Pyspark Column is not Iterable : Fixing Generic Error

Pyspark Column is not Iterable Fixing Generic Error

Pyspark column is not iterable error occurs only when we try to access any pyspark column as a function since columns are not callable objects. Actually, this is not a pyspark specific error. The generic error is TypeError: ‘Column’ object is not callable. Since it is coming for pyspark dataframe hence we call in the above way. However, the same error is also possible with pandas, etc. Well In this article, we are going to uncover this error with one practical example. We will also understand the best way to fix the error.

 

pyspark column is not iterable :  ( Root Cause and Fix ) –

Let’s create a dummy pyspark dataframe and then create a scenario where we can replicate this error.  here is the code to create a dummy pyspark dataframe.

import pyspark
from pyspark.sql import SparkSession
spark = SparkSession.builder.appName('Data Science Learner').getOrCreate()
data_df = [[1, "Abhishek", "A"], [2, "Ankita", "B"], [3, "Sukesh", "C"]]
columns = ['Seq', 'Name', 'Identifier']
dataframe = spark.createDataFrame(data_df, columns)
dataframe.show()

Let’s run and see if dummy pyspark dataframe is created?

pyspark dataframe
pyspark dataframe

Yes, we have created the same. Now let’s apply any condition over any column. Here we will replicate the same error.

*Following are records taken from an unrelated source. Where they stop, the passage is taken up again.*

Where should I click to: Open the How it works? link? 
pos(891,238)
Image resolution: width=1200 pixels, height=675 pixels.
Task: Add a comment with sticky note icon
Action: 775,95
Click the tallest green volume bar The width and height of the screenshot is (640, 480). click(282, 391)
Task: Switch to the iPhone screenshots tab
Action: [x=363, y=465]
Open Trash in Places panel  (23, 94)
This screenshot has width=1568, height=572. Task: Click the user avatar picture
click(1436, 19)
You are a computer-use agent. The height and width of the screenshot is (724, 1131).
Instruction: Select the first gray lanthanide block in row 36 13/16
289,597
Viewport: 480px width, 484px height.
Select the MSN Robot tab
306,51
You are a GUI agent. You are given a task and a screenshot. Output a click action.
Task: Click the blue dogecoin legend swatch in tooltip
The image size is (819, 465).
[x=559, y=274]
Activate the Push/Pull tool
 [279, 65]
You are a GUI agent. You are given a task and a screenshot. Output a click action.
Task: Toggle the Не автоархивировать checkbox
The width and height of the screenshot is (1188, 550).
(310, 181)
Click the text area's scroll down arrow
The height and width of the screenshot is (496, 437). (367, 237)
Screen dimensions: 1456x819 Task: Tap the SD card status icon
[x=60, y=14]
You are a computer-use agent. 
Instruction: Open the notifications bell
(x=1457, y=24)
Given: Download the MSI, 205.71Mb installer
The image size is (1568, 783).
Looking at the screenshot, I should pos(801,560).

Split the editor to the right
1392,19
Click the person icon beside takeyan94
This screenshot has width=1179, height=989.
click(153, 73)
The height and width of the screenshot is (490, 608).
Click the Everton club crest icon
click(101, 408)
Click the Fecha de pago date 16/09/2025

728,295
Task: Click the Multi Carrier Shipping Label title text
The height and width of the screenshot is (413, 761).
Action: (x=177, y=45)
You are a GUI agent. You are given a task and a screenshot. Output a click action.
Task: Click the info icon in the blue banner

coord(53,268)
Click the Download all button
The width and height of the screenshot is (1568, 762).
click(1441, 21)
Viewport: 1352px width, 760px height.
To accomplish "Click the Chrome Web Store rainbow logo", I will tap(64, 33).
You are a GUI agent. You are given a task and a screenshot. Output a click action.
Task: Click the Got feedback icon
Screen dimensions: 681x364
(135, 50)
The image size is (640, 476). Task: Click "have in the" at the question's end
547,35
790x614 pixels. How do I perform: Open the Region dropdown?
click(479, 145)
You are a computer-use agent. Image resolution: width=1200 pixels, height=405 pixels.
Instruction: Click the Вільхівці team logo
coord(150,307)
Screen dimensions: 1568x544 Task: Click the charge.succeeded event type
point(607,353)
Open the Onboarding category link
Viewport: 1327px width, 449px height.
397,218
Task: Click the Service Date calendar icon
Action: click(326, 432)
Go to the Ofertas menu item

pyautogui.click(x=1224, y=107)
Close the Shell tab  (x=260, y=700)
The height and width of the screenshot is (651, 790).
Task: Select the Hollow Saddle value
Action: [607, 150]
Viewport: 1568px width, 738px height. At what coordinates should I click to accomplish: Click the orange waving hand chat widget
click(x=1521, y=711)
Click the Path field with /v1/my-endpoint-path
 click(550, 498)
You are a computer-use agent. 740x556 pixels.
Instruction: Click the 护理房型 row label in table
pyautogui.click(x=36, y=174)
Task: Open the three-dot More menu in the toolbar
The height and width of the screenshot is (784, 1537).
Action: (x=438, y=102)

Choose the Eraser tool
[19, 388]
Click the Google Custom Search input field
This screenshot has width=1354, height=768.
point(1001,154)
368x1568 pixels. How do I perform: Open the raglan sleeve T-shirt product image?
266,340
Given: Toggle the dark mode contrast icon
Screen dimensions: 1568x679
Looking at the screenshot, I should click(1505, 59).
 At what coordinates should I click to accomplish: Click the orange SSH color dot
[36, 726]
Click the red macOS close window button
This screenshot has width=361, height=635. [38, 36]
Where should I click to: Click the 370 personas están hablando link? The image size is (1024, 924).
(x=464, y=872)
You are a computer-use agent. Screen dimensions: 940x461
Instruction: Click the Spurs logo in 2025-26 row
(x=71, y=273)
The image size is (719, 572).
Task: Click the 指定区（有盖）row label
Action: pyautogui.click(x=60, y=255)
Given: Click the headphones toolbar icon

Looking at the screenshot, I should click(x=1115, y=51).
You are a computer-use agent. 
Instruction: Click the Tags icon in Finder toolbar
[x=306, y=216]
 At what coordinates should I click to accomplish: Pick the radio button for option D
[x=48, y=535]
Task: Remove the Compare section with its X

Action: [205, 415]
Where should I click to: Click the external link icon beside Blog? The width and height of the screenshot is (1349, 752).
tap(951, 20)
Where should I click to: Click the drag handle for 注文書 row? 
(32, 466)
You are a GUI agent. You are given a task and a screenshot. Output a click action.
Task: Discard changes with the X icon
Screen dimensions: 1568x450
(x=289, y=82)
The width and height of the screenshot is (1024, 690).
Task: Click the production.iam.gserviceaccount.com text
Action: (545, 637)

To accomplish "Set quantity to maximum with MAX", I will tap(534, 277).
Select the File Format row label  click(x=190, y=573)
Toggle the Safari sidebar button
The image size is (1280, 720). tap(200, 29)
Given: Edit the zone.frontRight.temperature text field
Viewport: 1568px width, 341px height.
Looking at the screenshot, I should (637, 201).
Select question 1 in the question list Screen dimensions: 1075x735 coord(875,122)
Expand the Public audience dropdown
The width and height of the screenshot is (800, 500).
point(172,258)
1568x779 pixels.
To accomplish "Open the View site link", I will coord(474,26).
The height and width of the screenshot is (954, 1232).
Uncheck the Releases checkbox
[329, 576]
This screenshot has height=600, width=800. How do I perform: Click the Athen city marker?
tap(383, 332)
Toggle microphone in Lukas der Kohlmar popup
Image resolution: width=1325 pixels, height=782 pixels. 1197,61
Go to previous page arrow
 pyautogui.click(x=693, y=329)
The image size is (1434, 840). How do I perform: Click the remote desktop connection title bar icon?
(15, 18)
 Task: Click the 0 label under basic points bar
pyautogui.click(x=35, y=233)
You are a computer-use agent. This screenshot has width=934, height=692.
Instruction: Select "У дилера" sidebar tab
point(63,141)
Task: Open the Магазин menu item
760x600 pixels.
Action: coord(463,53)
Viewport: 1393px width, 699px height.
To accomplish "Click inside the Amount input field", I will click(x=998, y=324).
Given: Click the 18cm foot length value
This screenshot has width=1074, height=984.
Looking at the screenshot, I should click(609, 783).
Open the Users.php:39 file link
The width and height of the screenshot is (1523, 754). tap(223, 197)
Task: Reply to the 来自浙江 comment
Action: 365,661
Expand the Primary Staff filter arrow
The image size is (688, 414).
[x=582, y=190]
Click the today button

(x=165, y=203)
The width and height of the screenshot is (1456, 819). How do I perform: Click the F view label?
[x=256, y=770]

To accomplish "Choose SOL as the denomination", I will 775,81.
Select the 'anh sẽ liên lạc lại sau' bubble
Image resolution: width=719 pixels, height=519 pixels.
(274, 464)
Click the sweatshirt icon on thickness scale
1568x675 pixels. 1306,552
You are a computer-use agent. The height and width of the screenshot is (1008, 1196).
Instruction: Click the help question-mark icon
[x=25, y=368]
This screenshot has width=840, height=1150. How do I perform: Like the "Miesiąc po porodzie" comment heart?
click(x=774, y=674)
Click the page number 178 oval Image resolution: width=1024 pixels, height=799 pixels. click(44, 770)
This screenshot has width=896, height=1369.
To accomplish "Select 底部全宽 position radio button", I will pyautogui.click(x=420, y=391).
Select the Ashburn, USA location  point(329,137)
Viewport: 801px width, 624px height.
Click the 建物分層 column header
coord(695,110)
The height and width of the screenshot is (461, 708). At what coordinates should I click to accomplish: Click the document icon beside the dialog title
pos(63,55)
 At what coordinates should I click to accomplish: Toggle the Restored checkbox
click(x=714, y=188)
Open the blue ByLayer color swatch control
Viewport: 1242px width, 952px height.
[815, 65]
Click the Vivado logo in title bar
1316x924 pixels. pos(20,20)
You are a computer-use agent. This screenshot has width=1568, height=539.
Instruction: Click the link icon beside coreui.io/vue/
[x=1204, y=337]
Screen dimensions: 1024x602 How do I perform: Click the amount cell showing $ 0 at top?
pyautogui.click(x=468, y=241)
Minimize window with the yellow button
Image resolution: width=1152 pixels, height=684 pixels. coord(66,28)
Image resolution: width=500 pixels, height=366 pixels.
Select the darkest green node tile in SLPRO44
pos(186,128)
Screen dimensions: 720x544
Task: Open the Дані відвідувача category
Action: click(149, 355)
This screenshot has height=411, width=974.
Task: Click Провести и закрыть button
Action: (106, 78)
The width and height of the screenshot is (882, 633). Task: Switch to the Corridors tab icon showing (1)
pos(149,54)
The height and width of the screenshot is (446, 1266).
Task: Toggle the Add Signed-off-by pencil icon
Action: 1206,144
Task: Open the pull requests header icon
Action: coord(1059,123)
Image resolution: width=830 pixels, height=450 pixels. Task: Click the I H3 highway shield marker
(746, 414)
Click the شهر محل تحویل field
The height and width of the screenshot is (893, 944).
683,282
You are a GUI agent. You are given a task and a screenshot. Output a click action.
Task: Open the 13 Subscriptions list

dataframe.select('Identifier').where(dataframe.Identifier() < B).show()
TypeError'Column' object is not callable
TypeError’Column’ object is not callable

Here we are getting this error because  Identifier is a pyspark column. But we are treating it as a function here. That is the root cause of this error. Only any form of function in Python is callable. NoneType, List , Tuple, int and str are not callable.

Fixing this bug by syntax correction –

As we already explained this is just a syntax error. We can simply fix the same by removing parenthesis after the column name of pyspark dataframe. To make it more clear,  In the above example, we used dataframe.Identifier() which is incorrect. Since it represents a function ( callable object ) if we remove the same and access the column incorrect way, We will get rid of the error.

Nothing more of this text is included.